### Work required
Apart from pictures, transcribe exactly each line from the one containing "The height and" through the final line of the listing below.

:::

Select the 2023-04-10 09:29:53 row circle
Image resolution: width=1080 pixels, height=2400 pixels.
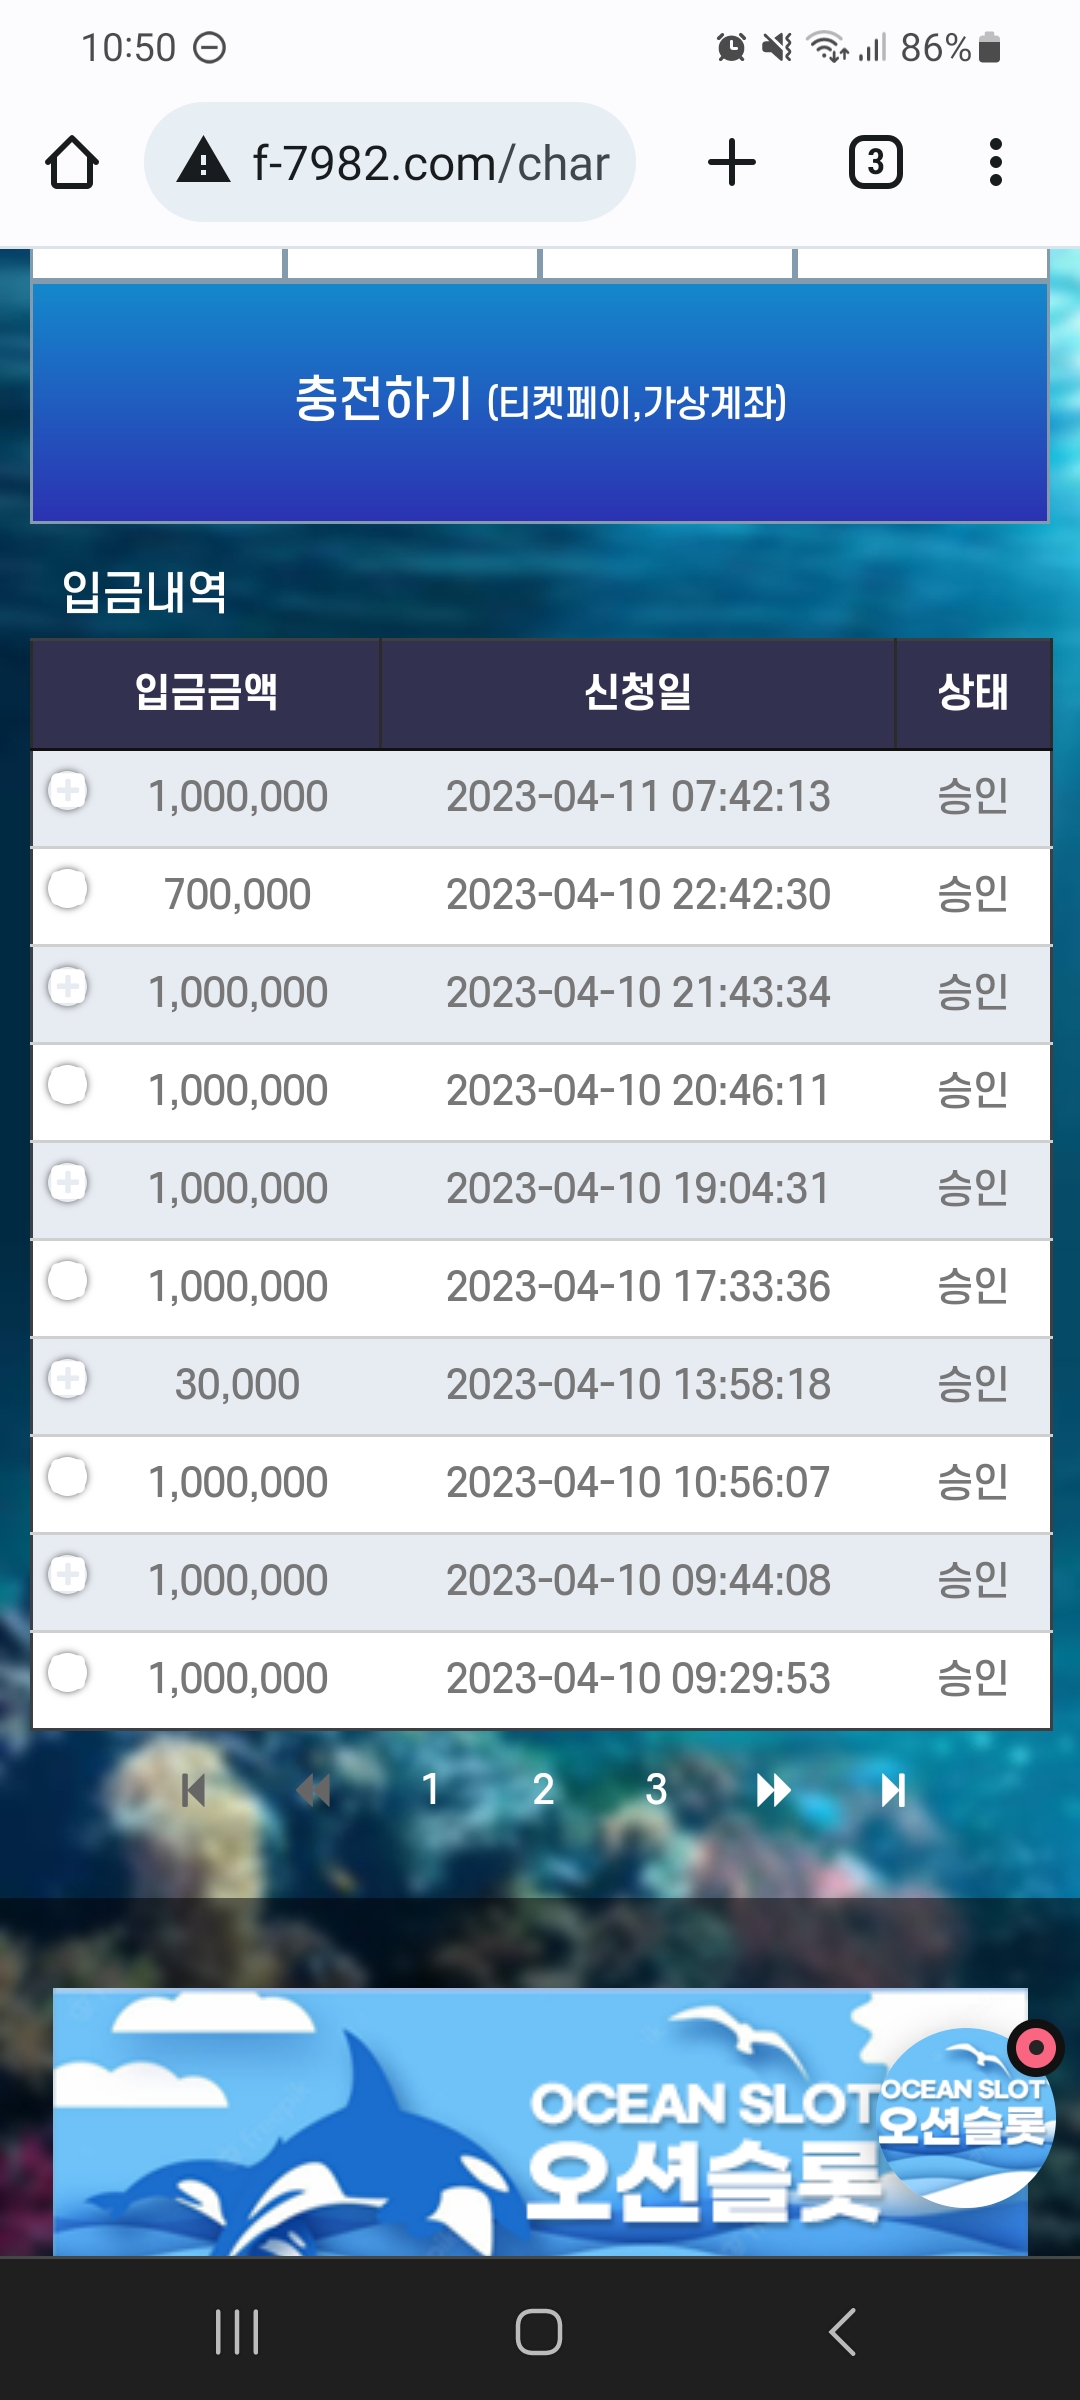point(68,1673)
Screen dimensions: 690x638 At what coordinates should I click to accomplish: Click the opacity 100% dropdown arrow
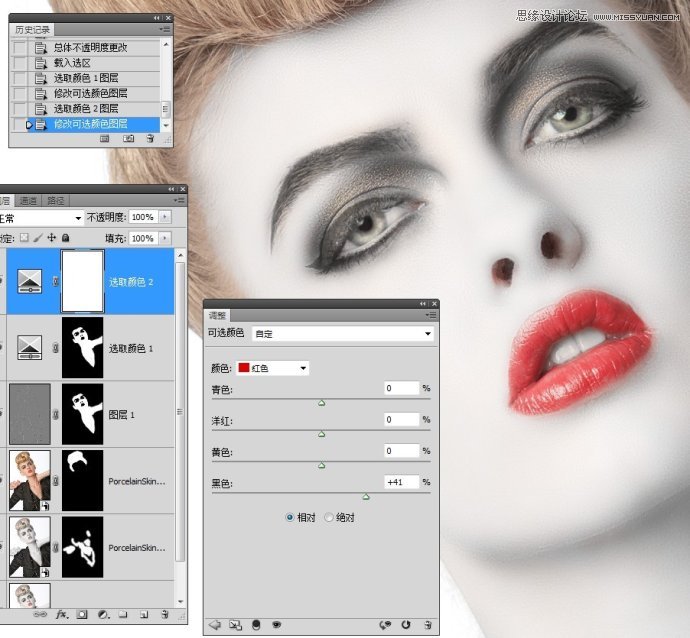click(164, 217)
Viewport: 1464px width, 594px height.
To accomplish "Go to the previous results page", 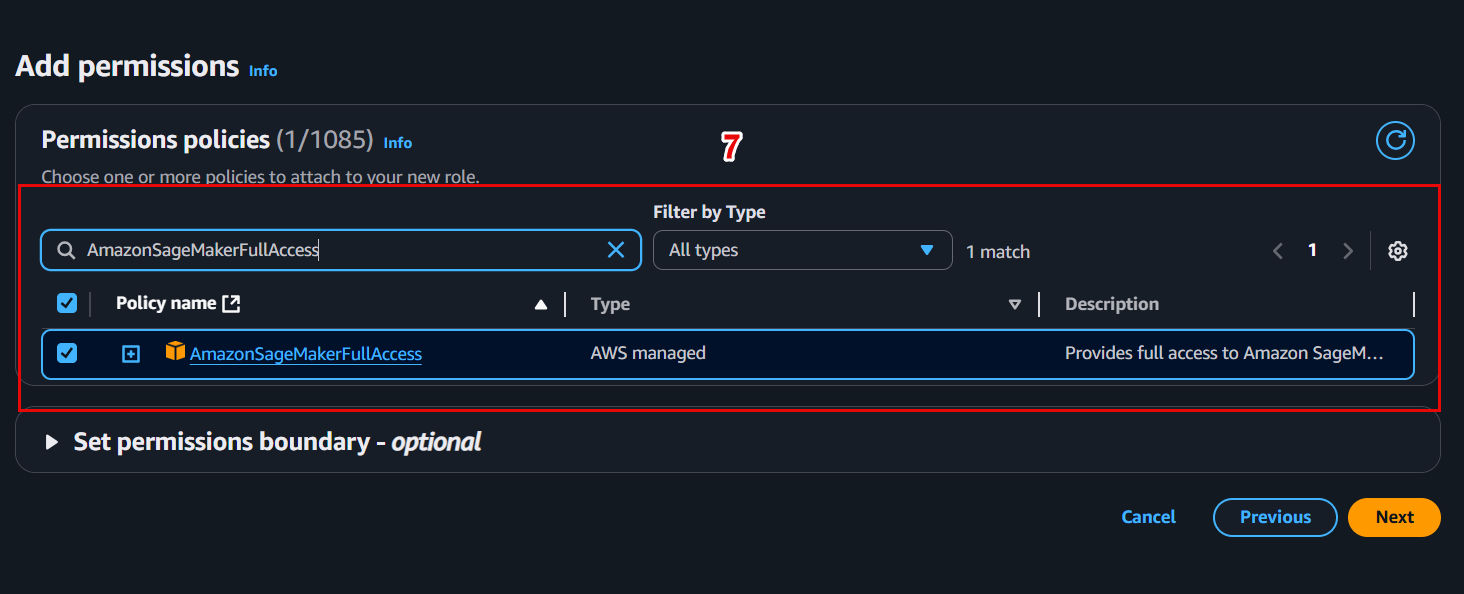I will [1277, 251].
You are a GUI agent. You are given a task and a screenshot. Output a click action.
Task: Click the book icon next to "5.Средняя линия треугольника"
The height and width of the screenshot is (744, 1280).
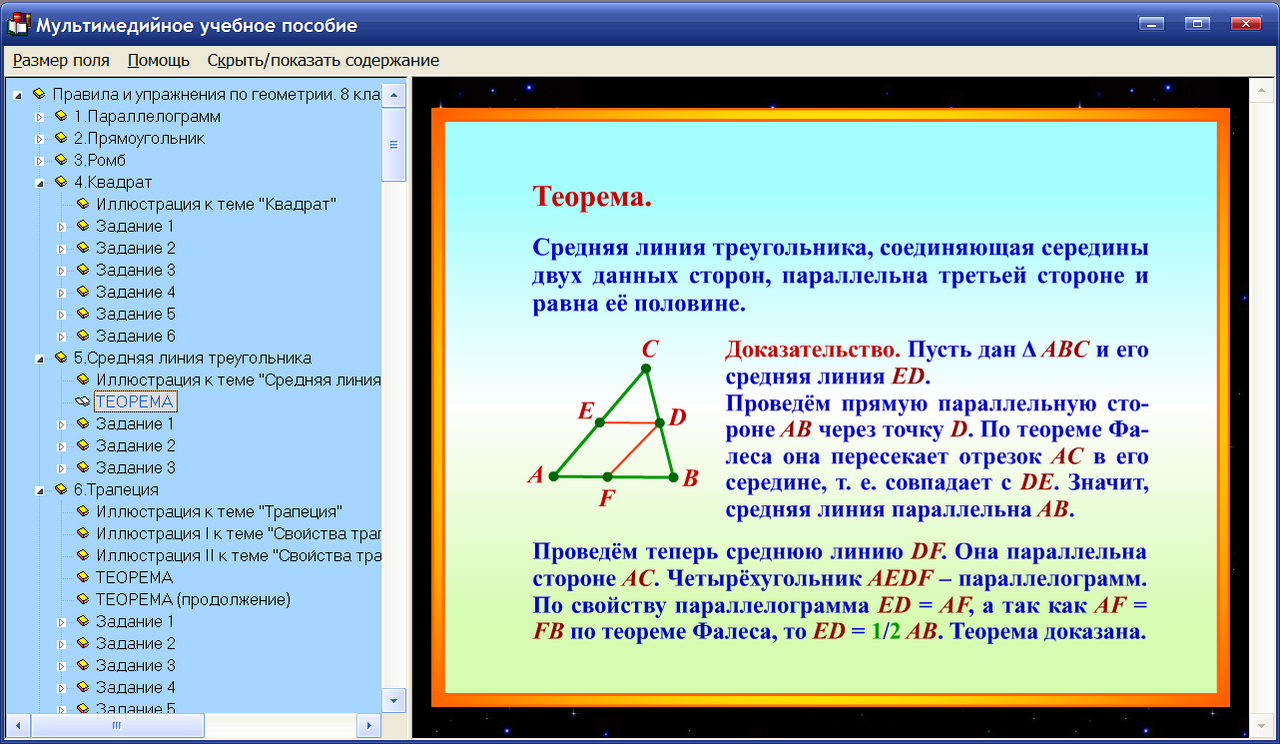(x=60, y=357)
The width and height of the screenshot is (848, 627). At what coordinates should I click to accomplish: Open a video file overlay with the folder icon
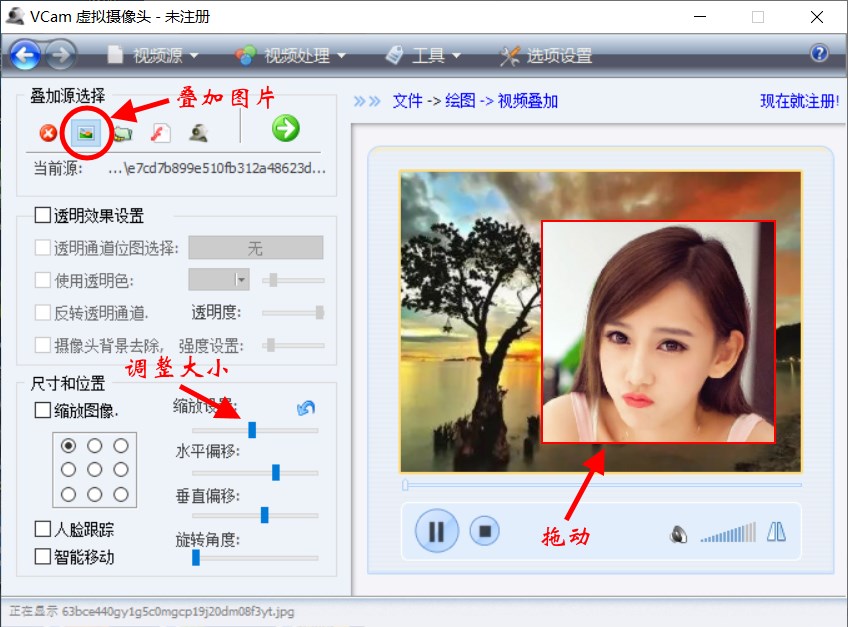pyautogui.click(x=121, y=131)

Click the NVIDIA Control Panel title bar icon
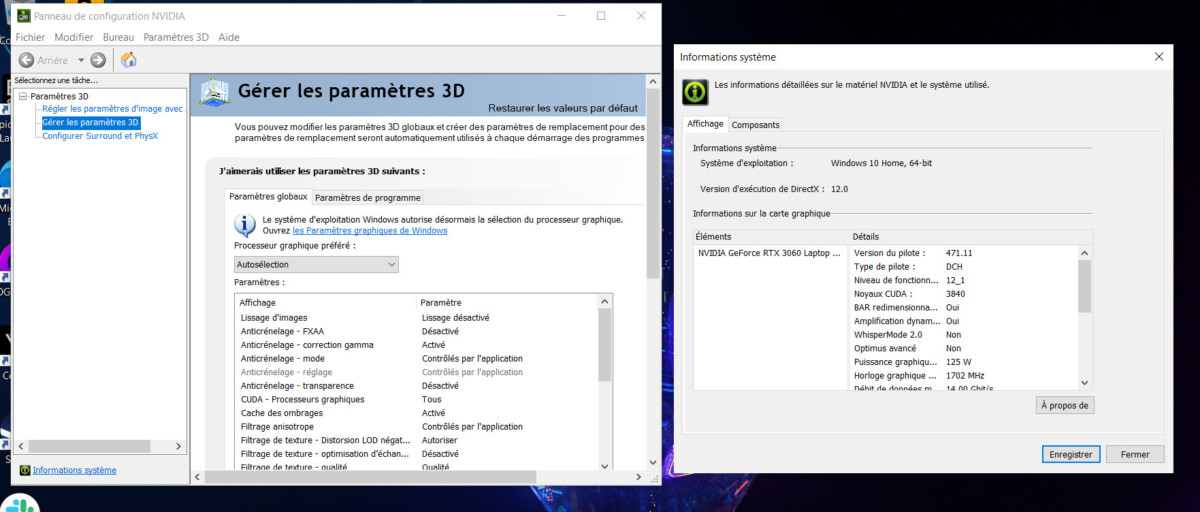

:::

### Exercise response
The height and width of the screenshot is (744, 1280).
(x=60, y=357)
The width and height of the screenshot is (848, 627). At what coordinates should I click to accomplish: Open a video file overlay with the folder icon
pyautogui.click(x=121, y=131)

Click the NVIDIA Control Panel title bar icon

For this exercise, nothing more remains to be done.